Segment Open

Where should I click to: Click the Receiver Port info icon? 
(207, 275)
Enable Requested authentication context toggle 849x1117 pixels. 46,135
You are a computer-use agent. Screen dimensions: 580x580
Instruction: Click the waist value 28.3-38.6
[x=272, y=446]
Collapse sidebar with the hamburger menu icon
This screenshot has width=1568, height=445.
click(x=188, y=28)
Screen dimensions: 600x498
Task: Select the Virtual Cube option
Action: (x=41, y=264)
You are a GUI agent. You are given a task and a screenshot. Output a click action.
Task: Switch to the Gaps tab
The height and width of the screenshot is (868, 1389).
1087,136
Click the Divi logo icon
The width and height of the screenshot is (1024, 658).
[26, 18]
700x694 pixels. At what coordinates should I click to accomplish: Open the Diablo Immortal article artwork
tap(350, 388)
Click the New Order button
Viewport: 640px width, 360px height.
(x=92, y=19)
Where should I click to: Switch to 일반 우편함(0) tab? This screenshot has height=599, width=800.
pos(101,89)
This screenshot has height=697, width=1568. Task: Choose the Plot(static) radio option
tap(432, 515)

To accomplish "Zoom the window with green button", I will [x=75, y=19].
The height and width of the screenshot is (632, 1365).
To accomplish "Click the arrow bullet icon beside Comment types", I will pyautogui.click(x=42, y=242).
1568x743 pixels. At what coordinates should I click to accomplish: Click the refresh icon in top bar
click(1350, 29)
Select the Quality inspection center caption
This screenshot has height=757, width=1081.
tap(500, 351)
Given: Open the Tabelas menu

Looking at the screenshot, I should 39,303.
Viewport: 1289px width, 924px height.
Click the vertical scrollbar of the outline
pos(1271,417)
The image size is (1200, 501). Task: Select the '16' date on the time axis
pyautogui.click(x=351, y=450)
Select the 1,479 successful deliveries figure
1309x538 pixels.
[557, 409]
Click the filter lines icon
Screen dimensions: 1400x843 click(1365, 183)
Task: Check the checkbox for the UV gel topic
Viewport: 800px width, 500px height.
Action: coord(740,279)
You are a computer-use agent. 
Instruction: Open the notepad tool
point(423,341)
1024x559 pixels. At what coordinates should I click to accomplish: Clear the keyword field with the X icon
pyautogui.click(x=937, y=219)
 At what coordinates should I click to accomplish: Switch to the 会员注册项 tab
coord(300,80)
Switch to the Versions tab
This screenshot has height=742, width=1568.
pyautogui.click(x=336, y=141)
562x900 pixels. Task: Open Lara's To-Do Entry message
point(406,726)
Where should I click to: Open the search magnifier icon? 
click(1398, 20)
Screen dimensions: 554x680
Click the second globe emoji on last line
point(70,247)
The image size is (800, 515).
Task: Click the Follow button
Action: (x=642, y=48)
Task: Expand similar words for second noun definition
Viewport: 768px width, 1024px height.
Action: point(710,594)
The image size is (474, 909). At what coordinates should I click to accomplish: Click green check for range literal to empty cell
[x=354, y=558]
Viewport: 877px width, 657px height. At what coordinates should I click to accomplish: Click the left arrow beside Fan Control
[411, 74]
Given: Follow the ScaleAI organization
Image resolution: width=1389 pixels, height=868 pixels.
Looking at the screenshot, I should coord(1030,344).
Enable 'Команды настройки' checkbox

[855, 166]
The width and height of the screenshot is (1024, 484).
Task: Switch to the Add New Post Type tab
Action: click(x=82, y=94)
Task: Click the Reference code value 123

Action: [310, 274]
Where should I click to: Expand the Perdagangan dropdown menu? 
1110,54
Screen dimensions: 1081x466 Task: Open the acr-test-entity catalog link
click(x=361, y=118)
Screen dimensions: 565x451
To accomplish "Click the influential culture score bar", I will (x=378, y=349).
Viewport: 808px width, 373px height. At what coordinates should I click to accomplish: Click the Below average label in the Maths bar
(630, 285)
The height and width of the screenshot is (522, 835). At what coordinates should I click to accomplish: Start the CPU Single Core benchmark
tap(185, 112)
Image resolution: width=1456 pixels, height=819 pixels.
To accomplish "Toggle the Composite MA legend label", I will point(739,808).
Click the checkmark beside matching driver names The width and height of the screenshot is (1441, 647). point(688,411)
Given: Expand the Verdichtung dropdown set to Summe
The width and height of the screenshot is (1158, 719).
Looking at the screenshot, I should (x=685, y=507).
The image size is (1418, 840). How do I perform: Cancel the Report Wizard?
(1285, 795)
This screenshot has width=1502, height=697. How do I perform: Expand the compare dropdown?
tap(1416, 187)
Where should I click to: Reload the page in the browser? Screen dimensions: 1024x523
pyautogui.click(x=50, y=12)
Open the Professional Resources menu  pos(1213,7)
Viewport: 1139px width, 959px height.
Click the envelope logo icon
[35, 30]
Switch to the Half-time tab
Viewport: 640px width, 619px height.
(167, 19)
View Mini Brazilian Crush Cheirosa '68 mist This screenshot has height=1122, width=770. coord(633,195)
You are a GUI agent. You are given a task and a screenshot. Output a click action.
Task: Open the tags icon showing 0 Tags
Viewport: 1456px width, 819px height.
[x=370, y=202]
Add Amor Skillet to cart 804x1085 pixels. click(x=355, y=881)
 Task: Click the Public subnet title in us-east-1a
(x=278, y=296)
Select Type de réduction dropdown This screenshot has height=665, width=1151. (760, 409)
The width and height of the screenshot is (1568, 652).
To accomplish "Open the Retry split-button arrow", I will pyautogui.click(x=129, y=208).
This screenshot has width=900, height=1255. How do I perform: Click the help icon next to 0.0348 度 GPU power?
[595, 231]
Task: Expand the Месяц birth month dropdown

Segment Closed

* Task requirements
The string "agent" marks the lines to copy; report each of them from the data above.

* Exercise solution
You are a computer-use agent. Screen dimensions: 580x580
You are a GUI agent. You are given a task and a screenshot. Output a click action.
You are a computer-use agent. 
You are a GUI agent. You are given a task and a screenshot. Output a click action.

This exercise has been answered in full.